While the urge to follow the usual ritual seems overwhelming at first, the patient experiences how the pressure slowly eases - even without giving in to the pressure. Through this conscious experience, he regains control over his behavior to a certain extent. At the beginning of obsessive-compulsive disorder therapy, however, it can take several hours for this effect to set in.

In order to cope with obsessive-compulsive thoughts, the patient is asked to allow the uncomfortable thoughts. Because the suppression means that these occur even more frequently. If those affected get involved and deal directly with the thoughts, they can overcome their compulsions.

The behavioral therapist also explains to the patient how compulsions arise and helps him to change unfavorable thought patterns. Methods to reduce stress such as autogenic training, progressive muscle relaxation or mindfulness training also have a supportive effect.

Obsessive Compulsive Disorder: Medication

So-called selective serotonin reuptake inhibitors (SSRI) - a special group of antidepressants - help a large proportion of the OCD. As a rule, they have to be dosed significantly higher than in the treatment of depression.
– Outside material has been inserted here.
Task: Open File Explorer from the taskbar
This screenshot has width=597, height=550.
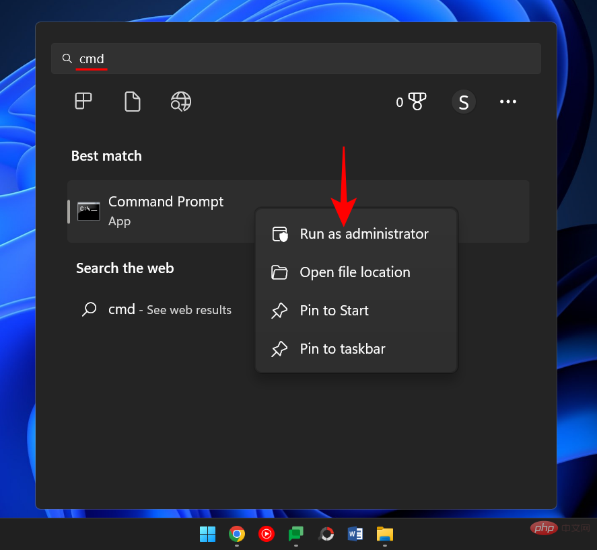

Ingestion reduces the internal tension in most of those affected. The obsessive-compulsive symptoms subside, but usually do not go away completely and return more often after stopping the medication. Accompanying cognitive behavioral therapy is therefore always recommended.

Tips for relatives

Obsessive-compulsive disorder is a burden not only for the patient but also for everyone who lives with them. The time-consuming compulsions are also at the expense of the partner and family. Sometimes they are even asked to submit to coercion, for example by complying with excessive hygiene rules.
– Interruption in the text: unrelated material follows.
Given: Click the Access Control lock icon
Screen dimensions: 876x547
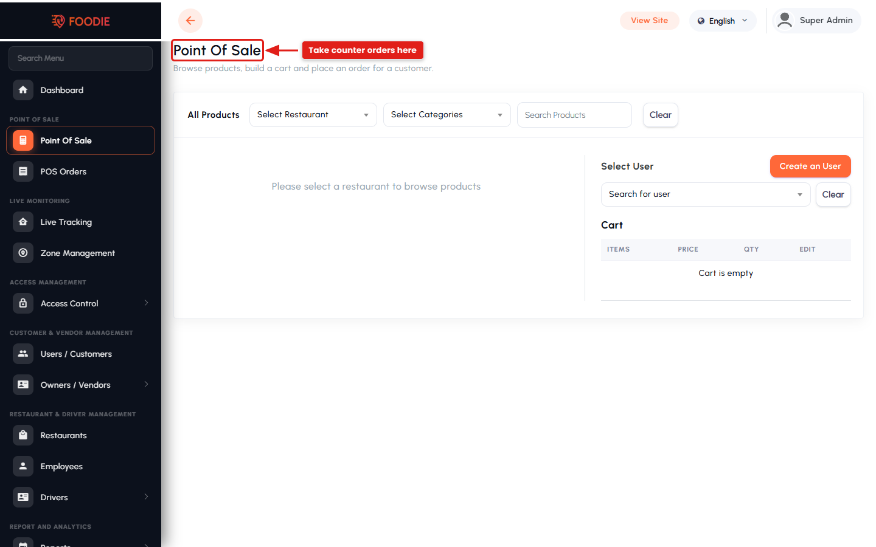Looking at the screenshot, I should pyautogui.click(x=23, y=303).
The following tips can help to cope with the difficult situation:

  • The patient can only control the obsessional ritual to a limited extent and with great effort. The request to pull yourself together or discussions about the pointlessness of doing are therefore of no help. The only thing that really helps is therapy.
  • Therefore, encourage your loved one to seek therapeutic help.
  • Do not support your sick loved one in their ritual.For example, don't help him check all electrical appliances or count things to calm him down before leaving the house. In the long run, you only stabilize the compulsive behavior.
  • Praise them for progress, but don't criticize them if the symptoms get worse again - for example, if the person is under pressure. Such fluctuations in the severity of symptoms are normal.
  • Do not allow yourself to be overwhelmed by the coercion of your loved one. Continue to pursue your hobbies, meet friends and try to do something with the obsessive-compulsive disorder as well as he can.
  • Give your sick loved one clear boundaries as to what you are willing to accept and what not.
  • If you feel exasperated and angry at times - and this is inevitable - make it clear that this relates to the symptoms, not your loved one.

Obsessive-compulsive disorder: disease course and prognosis

Obsessive-compulsive disorder is usually chronic. Symptoms worsen under stress. Nevertheless, with the current state of psychotherapy and certain medications, the chances of an improvement in symptoms have increased significantly. Those who also suffer from depression have a worse prognosis.

In the past, obsessive-compulsive disorder was thought to be hardly treatable. In the meantime, the symptoms can usually be reduced to a tolerable level. The earlier the therapy starts, the better the prognosis.

Long-term studies have shown that the condition of about two thirds of the patients treated has improved or very much improved two to six years after the end of therapy compared to before. A complete cure of the Obsessive-compulsive disorder however, it is very rare.